The Pelech brothers first burst onto the scene competing with a ‘78 Chevrolet Camaro Z28 at the 1990 All Star Chevy Weekend held at Milan Dragway. Sterling performances included a semi-final round finish at the Martin, Michigan, US 131 Super Chevy Show where Ted waded through an 80-car field, which planted the seed to compete in the NMCA’s heads-up street car category. The remainder of that first decade was spent reengineering Pelech’s beloved Z28 until he and his brother Tim had taken the car to its limits. Then around 1995, Team Pelech ordered a “new” ‘90 Camaro from Bridgeview, Illinois’ Competition Motorsports.

 

This runner was awarded Best Engineered at the 2002.

Here’s how Team Pelech’s 465-inch bullet looks installed between the frame rails of Ted’s Competition Motorsports/Tim Pelech-prepared NMCA 1990 Camaro. This runner was awarded Best Engineered at the 2002.

 

“Over the years, my brother Tim and I have updated the Camaro on several occasions. Essentially, this is a back half car, which has now been converted to a full tube chassis car, and is currently certified to compete in NMCA’s World’s Fastest Street Car Class. The car was awarded the NMCA’s Best Engineered Race Car in Columbus, Ohio, 2002.”

 

Out back, Pelech’s 103-inch wheelbase Camaro features a Competition Motorsports/Tim Pelech-prepared,Koni coil-over-suspended, Mark Williams 4.56:1-geared, Ford 9-inch rearend. A set of Mark Williams 25-spline axles turn a set of 16×15-inch Weld Aluma Star rear wheels wrapped with a pair of 33×10.5×15-inch Mickey Thompson slicks. A pair of Strange Engineering 11-inch-diameter carbon fiber racing brakes handles stopping. Assisting the car to run straight and true are a Pelech-fabricated panhard bar and anti-sway bar and Competition Motorsports-constructed wheelie bars.
————
• _Requirement A_: In the Team Pelech text, at what event did the Pelech brothers first compete with their '78 Camaro Z28?
• _Requirement B_: Carry on the Team Pelech text past its final sentence.
The data after the Team Pelech text plays no part in these tasks.

• _Data segment_:
————
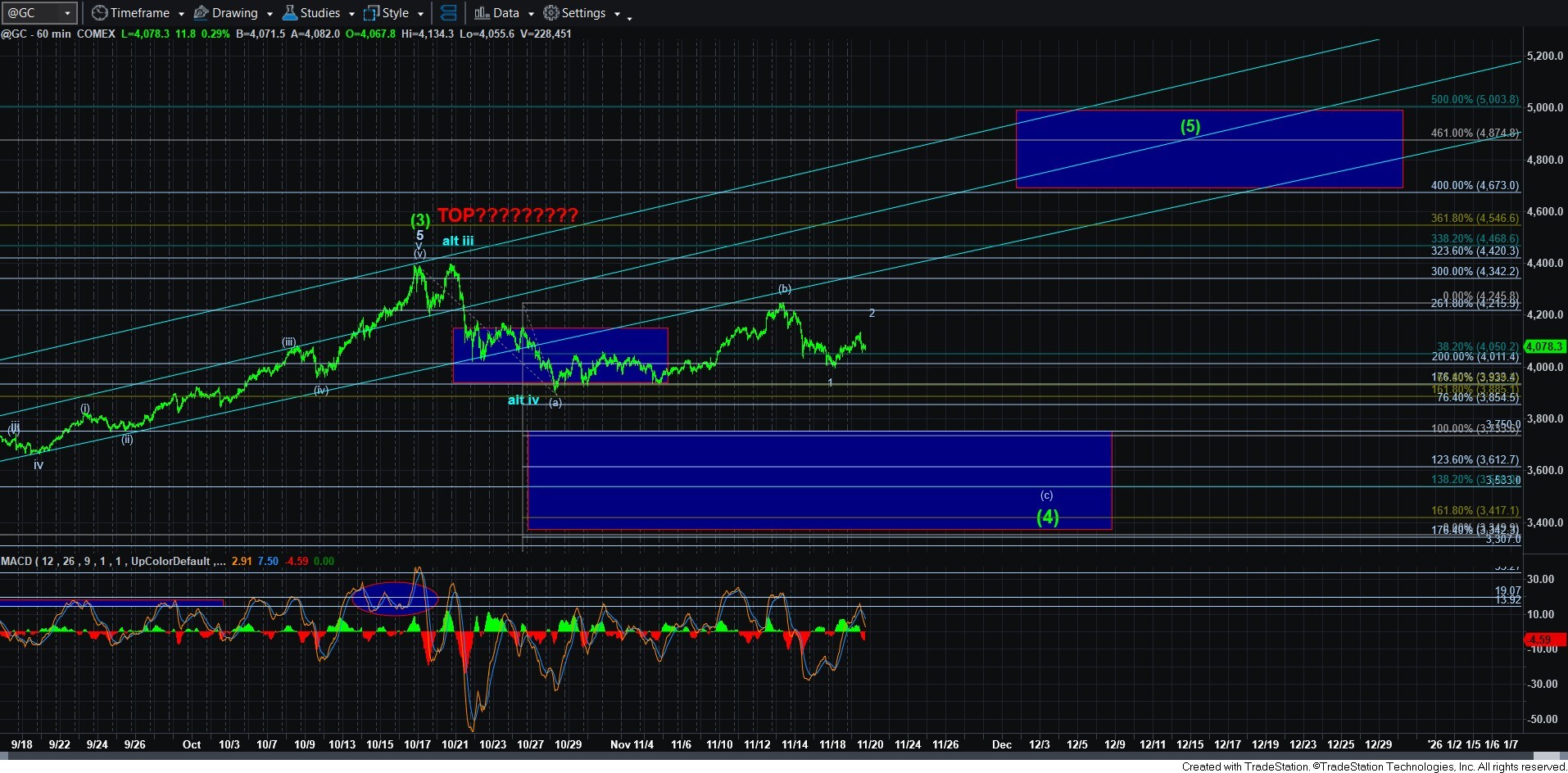Click the 4,078.3 current price tag
The height and width of the screenshot is (773, 1568).
pos(1544,346)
————
• _Exercise response A_: They first competed at the 1990 All Star Chevy Weekend at Milan Dragway.

• _Exercise response B_:
Up front, Team Pelech’s “Red Rocket” makes use of a Pelech-constructed Santhuff coil strut front suspension featuring Jerry Bickel Race Cars rack-and-pinion steering, Strange Engineering 11-inch-diameter carbon-fiber brakes and Wilwood dual master cylinder. Front wheels and tires consist of 15×3.5-inch Weld Aluma Star front wheels rolling on 28×4.5-inch Hoosiers. Also located up front in the frame rails is a plastic 2.5-gallon fuel tank.

 

Powering the Red Rocket

Powering the Red Rocket is this 465-ci Dart billet aluminum block featuring radical internal massaging including, camshaft and lifter valley relocation, cam roller bearing installation. Internals feature a Sonny Bryant crank, GRP aluminum rods, Diamond Elkins 12.77:1 compression nitrous pistons. Bolted to the block are Dart Big Chief heads, Jones racing pulleys, a MSD/FAST ignition and engine management system. Topping it all off is Jeff Prock’s Applied Nitrous Technologies 2 x 4 sheet metal intake manifold and EFI system. In Stage 1 trim the engine is making 1,500-plus-hp.

 

What makes this Camaro so unique is the fact Pelech’s three-stage dry fuel injection system was designed and installed by Jeff Prock, son of pioneer Funny Car driver Tom Prock and older brother to Jimmy Prock, the mechanical mastermind behind defending NHRA Funny Car world champ Robert Hight. In single-stage configuration, the 465-inch version cranked out 1,500-plus-hp on Chris Holbrook’s Holbrook Racing Engines dyno.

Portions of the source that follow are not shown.